In an unconventional if altogether dull move, a large portion of the movie is presented as though someone lazily applied a greyscale filter to ordinary color footage without adjusting the black levels. Until bursts of color pop in according to Jonas' experiences and realizations, the greyscale effect plays more like a projector problem than an artistic choice. 

In the requisite ceremonial coming of age in the film, Jonas is assigned the coveted position of Receiver, meaning he has to start taking meetings with the weird old Giver, who lives on the very Edge of the plateau. The Giver, it turns out, has ulterior motives in his passing on of communal knowledge. He actually wants his apprentices to know and experience the previous world, and all it's faults and wonder. 

Through these intense psychic sessions, Jonas comes to see that the world doesn't have to be a dismal grey reality of attractive actors drifitng, pre-ordained, through an antiseptic world. The world can - and should - have soaring highs! And tragic lows! Once upon a time there was Christmas and snow and sleds and singing and music! But also war and murder and guns and explosions and killing. 

To have any of the former, we must also accept the latter. And to do so opens us to the worst kind of vulnerabilities, but it's worth it if the world can also have celebration and tribal dance and Muslims and color and happiness and worship and black people and drums and jubilee, which the film shows us Tree of Life style, in bursts of saturated bursts literally taken from Ron Fricke's beautiful cine-tapestries Baraka and Samsara. In these moments, the notion of diversity is exoticized and held up as some sort of easy virtue. Fortunately though, the film in its grander scheme knows better: Diversity and equality, while both essential human virtues to be aspired to, can and often do run counter to one another. 

Nonetheless, all of this adds up to the Weinstein Company's idea of teen popcorn movie manna. What they fail to take into account by approaching, producing, and packaging this project thusly is that glacial grey imagery, brooding familiarity, and a scene of a baby getting euthanized via a syringe to the noggin don't exactly scream repeat viewing sensation for the tween target audience. 

In one flash-tastic summer, this leading guy Brenton Thwaites has hit the scene quickly.
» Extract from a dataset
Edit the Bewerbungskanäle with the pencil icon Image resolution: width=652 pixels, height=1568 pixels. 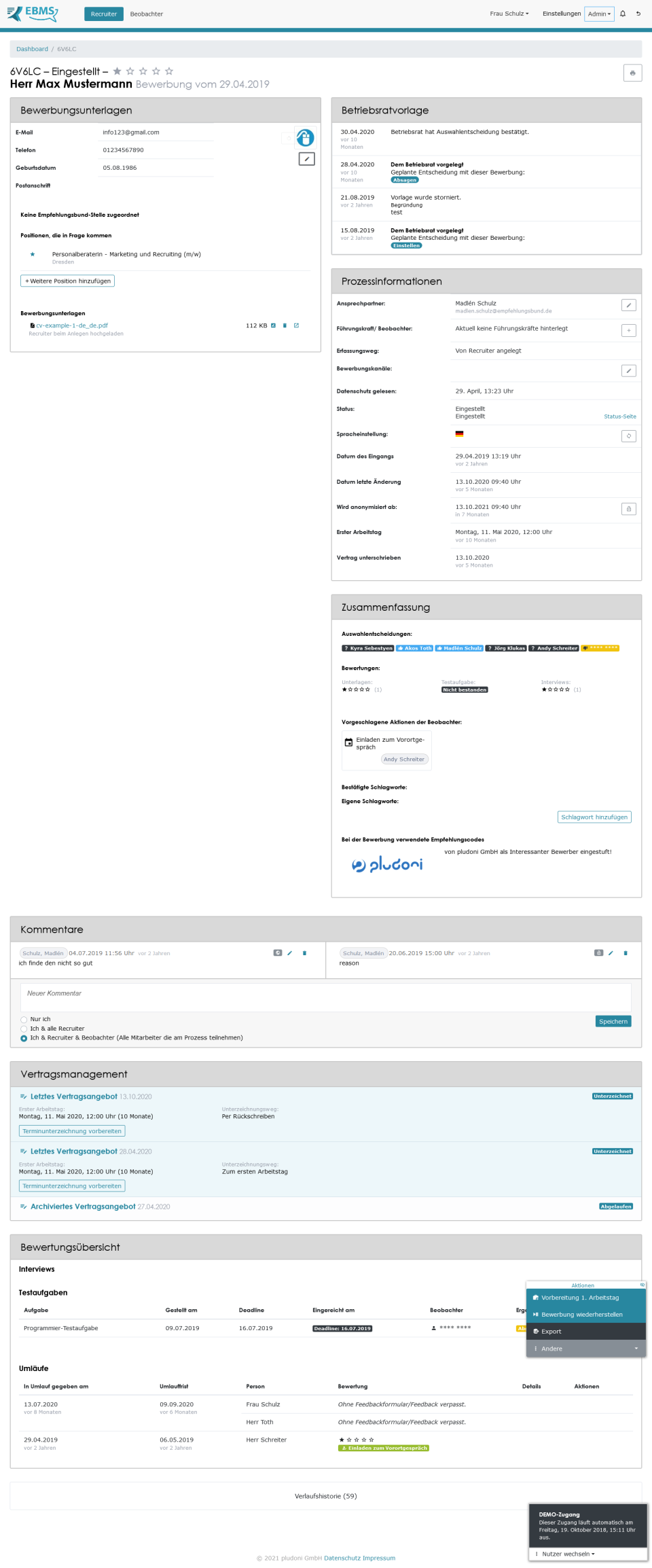coord(629,370)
The accomplished haunted mirror movie Oculus ran point in the spring, giving way to roles in Maleficent, The Signal, and now this. Not bad for a scrawny, twinkly eyed fella of 24. Thwaites registers somewhere between the presence levels of Josh Hartnett and a young Andrew McCarthy - utilitarian, agreeable, but not ever memorable. Perhaps it's about right, then, that the girl of the film, his childhood pal turned sensual fantasy, can't quite ever fully commit to running off with him. 

For several years now, survival beyond the end of days has been a popular recurring theme at the multiplex. If films like Oblivion and After Earth show us how movie stars cope, the glut of young adult sci-fi fantasy is demonstrating how teens see it. Fox has to be positively beaming to have Planet of the Apes, the granddaddy of post-apocalyptic franchise, back as a functioning and viable property again. The Giver's world isn't run by apes, but chief elder Meryl Streep (!) does cop her wardrobe from the ruling apes of yore. Also among The Giver's many cinematic borrows are everything from the production design (they all live in houses like the one in Jacques Tati's Mon Oncle, in the artificial town from the feature length version of The Lorax) to the story ("Hey, waitaminute...! This bland utopian intentional community world has a sinister underside!") 

Will the tweens of the key demographic care about this? If they do show up, they likely won't know outright, even if the underlying knowledge that none of this new, and in fact most of it is recycled, is nagging in the collective unconscious somewhere. It has to be. At least, according to Jeff Bridges' Giver, it would certainly seem to be the case.